Thursday’s budget will almost certainly include increased funding for defence. Do not expect that increase to signal a new and sustained commitment to restoring Canada’s rundown military.
Canadians feel safe. As long as they feel safe, they will not sacrifice. They will vow to stand with Ukraine, condemn alleged Russian war crimes, offer shelter to refugees.
But as Adam Chapnick, a professor of defence studies at the Royal Military College, observes, “we aren’t in the mental headspace to have a serious conversation,” about defence spending, “and our elected representatives aren’t in the headspace to have it either.”
After years of delays, Canada is finally committed to acquiring the F-35 fighter jet. Leah Sarson, a professor of international relations at Dalhousie University, expects to see a commitment to upgrade NORAD aerospace defences as well.
But she doesn’t expect any sustained effort to bring Canadian defence spending up to the NATO target of 2 per cent of GDP.
“Canadians typically like to see an emphasis on humanitarian aid and diplomacy,” she told me, “rather than an emphasis on defence and military spending.”
Canada is content to shelter beneath the American umbrella. Oceans separate us from conflict in Eurasia, and the Western hemisphere is mostly at peace.

TASK 1> In the commentary on Canadian defense spending, why does Leah Sarson not expect a sustained effort to reach the NATO target of 2 percent of GDP?
TASK 2> Which fighter jet does the commentary on Canadian defense spending say Canada is now committed to acquiring?
TASK 3> Continue the commentary on Canadian defense spending from its last sentence.

THE DATA>
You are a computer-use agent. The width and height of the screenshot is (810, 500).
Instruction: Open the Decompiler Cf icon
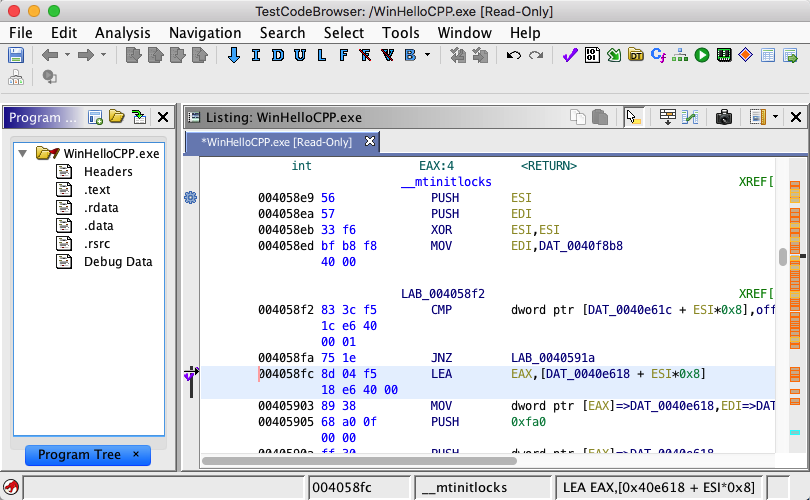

EXERCISE RESPONSE 1> She says Canadians typically prefer an emphasis on humanitarian aid and diplomacy over an emphasis on defence and military spending.

EXERCISE RESPONSE 2> The F-35.

EXERCISE RESPONSE 3>
Russia and China covet resources in Canada’s Arctic, but there have been no overt threats, and for most Canadians, the Arctic is very far away.
In a conversation with territorial premiers on Monday, Prime Minister Justin Trudeau affirmed his government’s commitment to defend Arctic sovereignty. But that’s just talk. To take but one example: As my colleagues Steven Chase and Patrick Brethour report, the Nanisivik Naval Facility on Baffin Island, promised 15 years ago by the Stephen Harper government, is still not up and running.
Defence spending doesn’t even register in polls of Canadian priorities, says Darrell Bricker, CEO of the polling firm Ipsos Public Affairs. (Mr. Bricker and I have collaborated on two books.) “It’s not that people don’t care,” Mr. Bricker said. “It’s that they don’t know how to care.”
The military in Canada has such a small footprint that its well-being doesn’t register with Canadians. Politicians don’t prioritize it because no one raises the issue at the door.
As Andrew Burtch, post-1945 historian at the Canadian War Museum, points out, “In Canada, when it comes down to a choice between guns or butter, butter tends to win.”
External events can, however, influence the debate. The end of the Cold War reduced the will and need to keep Canada’s military properly equipped. But when Canadian troops started dying in Afghanistan because their equipment was inadequate, the federal government procured helicopters and armoured vehicles to protect them.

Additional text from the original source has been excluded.